Mike Frysinger vapier at gentoo.org
Fri Oct 22 09:20:22 CEST 2010


On Friday, October 22, 2010 02:10:16 Joakim Tjernlund wrote:
> Mike Frysinger wrote on 2010/10/21 21:51:53:
> > it is useful for malloc(0) == NULL.  the glibc behavior is downright
> > obnoxious.  we disable this for uClibc and dont see problems.  if
> > anything, we catch accidental programming mistakes which then get fixed.
> 
> There is a value in having the possibility to express a
> 0 bytes data set. Consider this simple example:
> An app read lines from a file and mallocs each line read and builds an
> array with malloced pointers.
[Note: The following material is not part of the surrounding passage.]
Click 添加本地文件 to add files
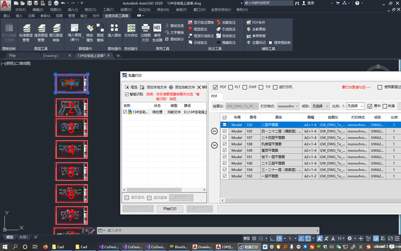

The last entry is a NULL ptr to
> signal EOF. This breaks down for empty lines if malloc(0)
> returns NULL.

i dont think so ... C strings are always at least one byte, so an empty line 
would be malloc(1)

> Not to mention error handling, as I recall, a malloc(0) that returns NULL
> does not set errno which screws error handling. One have to bend over
> just to cope with this.

that depends on your implementation.  in u-boot, there really is no "errno" 
concept.  but i dont see how this matters as i dont see any example in u-boot 
context where malloc(0) is a problem.

> > why exactly do you want malloc(0) to return valid memory ?  i would
> > rather have u-boot return an error.
> 
> Ideally it should return a ptr to invalid memory so you get a SEGV if you
> try to defer the ptr but I take anything over a NULL ptr.

the concept of an invalid pointer is pretty arch-specific.  and it changes the 
semantics of what the vast majority of coders (and their code) out there 
expect -- NULL means error while non-NULL means success.

a better question might be "why isnt a NULL pointer on your platform an 
invalid pointer" ?  ive added a simple CONFIG define for Blackfin users to do 
just that -- make access to the low 1KiB of memory generate an exception.  it 
does so with pretty much 0 runtime overhead.